● TEXTO DE ORIGEM:
◆ ◆ ◆ ◆ ◆

O texto afasta-se momentaneamente das peras para descrever a cultura de batatas e cebolas em São Roque e explicar que os produtores locais não sucumbiram às investidas dos atravessadores graças a uma estratégia. “Os japonezes, para negociar as suas batatas, agremiam-se e assim estabelecem sua defesa. Um grupo de hespanhoes, no próprio caso das cebolas, fez o mesmo em outra localidade e assim dictou o preço do seu producto.”

De volta às peras, o comunicado pondera que “ao mesmo desastre econômico estão sujeitos os fruticultores  em São Roque, onde, com facilidade, cerca de 50 sítios, com mil a 10 mil pereiras cada um, poderiam constituir uma cooperativa, fruindo todas as vantagens decorrentes; com isso lucraria a qualidade do producto, convenientemente classificado em qualidades homogêneas; haveria um entreposto que regularizaria a entrega; as despesas geraes diminuiriam e o preço no mercado se manteria nas justas proporções, que dariam lucro razoável ao productor e ao intermediário, sem que o consumidor fosse sacrificado.

Sem essa ação reguladora, a reputação global das peras de S.Roque é péssima – e com apparente razão, pois os fructos melhores são vendidos como producto estrangeiro e só os peores merecem o preço vil da marca nacional. Os productores, mesmo os que revelam mais capricho na escolha e no acondicionamento das peras, sentem cada vez mais a acção estranguladora do polvo que é o intermediário e muitos estão em vésperas de desanimar. Vimos suas facturas de vendas, das três últimas safras, e verificamos que o preço médio alcançado neste anno corresponde exactamente à metade do que lhes foi pago em 1927-28. Ao productor coube 30 réis por pêra, posta em São Paulo, quando o consumidor paga no mínimo 10 vezes  mais! (…) Bem se vê que o productor tem razão para desanimar, quando confronta suas despesas com o lucro que deveria auferir.”

A Secretaria da Agricultura assegura que a ideia do cooperativismo já fora tentada certa vez em São Roque, “…mas, mal preparada a reunião, só compareceram 6 productores – um décimo, talvez, dos interessados. Pedindo o apoio de entidades agrícolas, experimentadas nestas questões mais diplomáticas que agrícolas, uma nova tentativa deverá proporcionar êxito salvador.” E recomenda retomar o esforço, pois “as pereiras apresentam-se optimamente e a não serem os pés demasiados velhos ou sacrificados, não sofrem de males, mesmo dos males mais communs.”

Por fim, o texto indica procedimentos práticos para melhorar a qualidade da plantação e lastima um malévolo costume local, prejudicial às pereiras. “O passaredo seria chamado a prestar bom serviço, mas infelizmente ainda está enraigado no espírito do povo a incoercível mania do tiroteio aos bem-te-vis e aos sabiás – foi este o eco contristador que ouvimos, logo após a “Festa das Aves”.”

Interessante notar que, anos mais tarde, a falta de união entre vinhateiros foi um dos motivos que comprometeu a produção de uva e vinho são-roquenses.

O motivo do fracasso do cultivo de peras em São Roque será investigado por esta colunista, mas uma coisa já adianto: a combinação entre desunião e extermínio de pássaros só poderia acabar mal!

◆ ◆ ◆ ◆ ◆

● MATERIAL FORNECIDO:
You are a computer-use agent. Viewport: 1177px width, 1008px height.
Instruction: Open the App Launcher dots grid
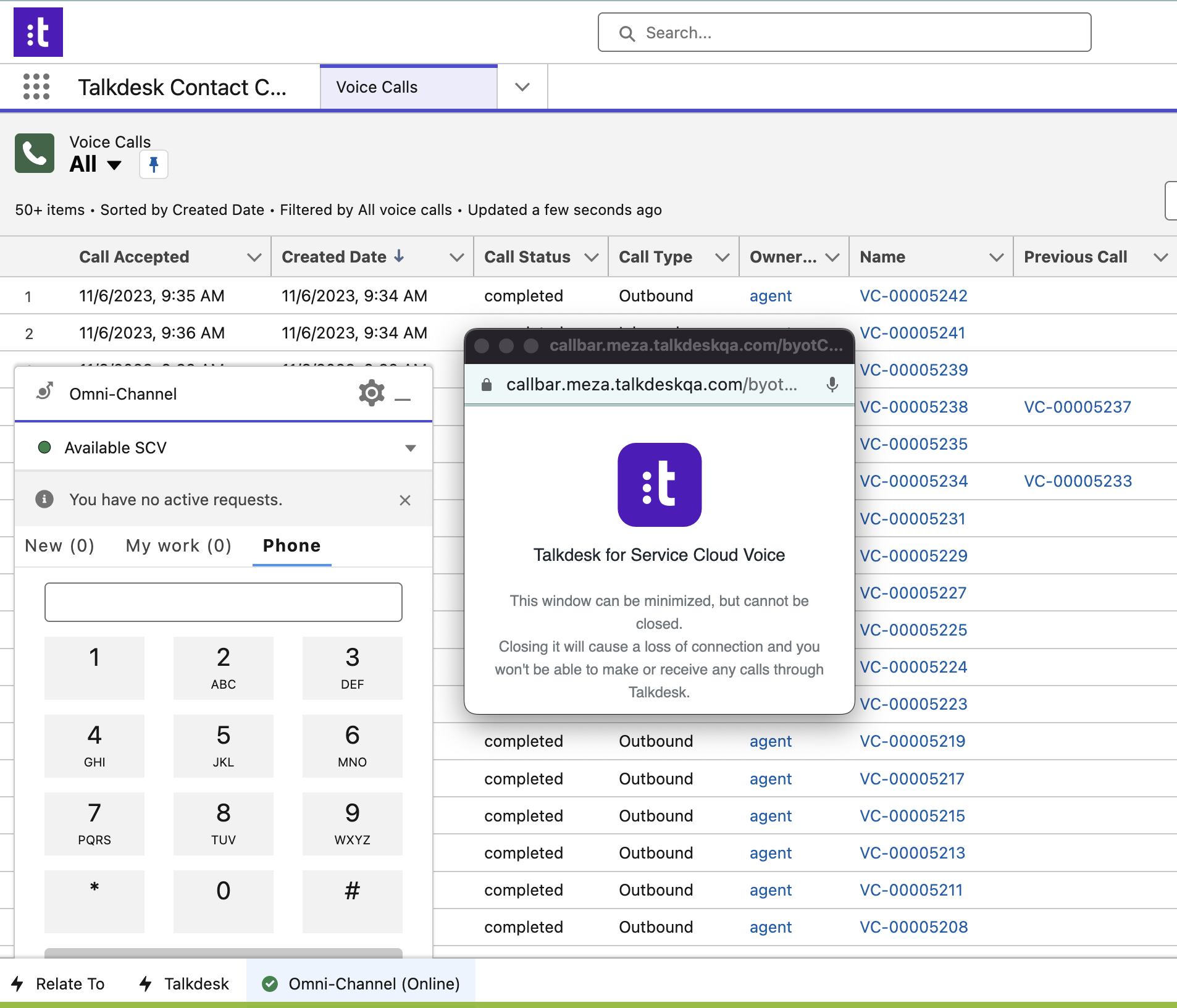pos(36,86)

◆ ◆ ◆ ◆ ◆

● EXERCÍCIO PROPOSTO: Liste todas as vantagens que, segundo o comunicado citado no texto sobre as peras de São Roque, uma cooperativa de fruticultores traria.

● RESPOSTA ESCRITA:
- A qualidade do produto melhoraria, com a classificação em qualidades homogêneas.
- Haveria um entreposto para regularizar a entrega.
- As despesas gerais diminuiriam.
- O preço no mercado se manteria em justas proporções, com lucro razoável para o produtor e o intermediário e sem sacrificar o consumidor.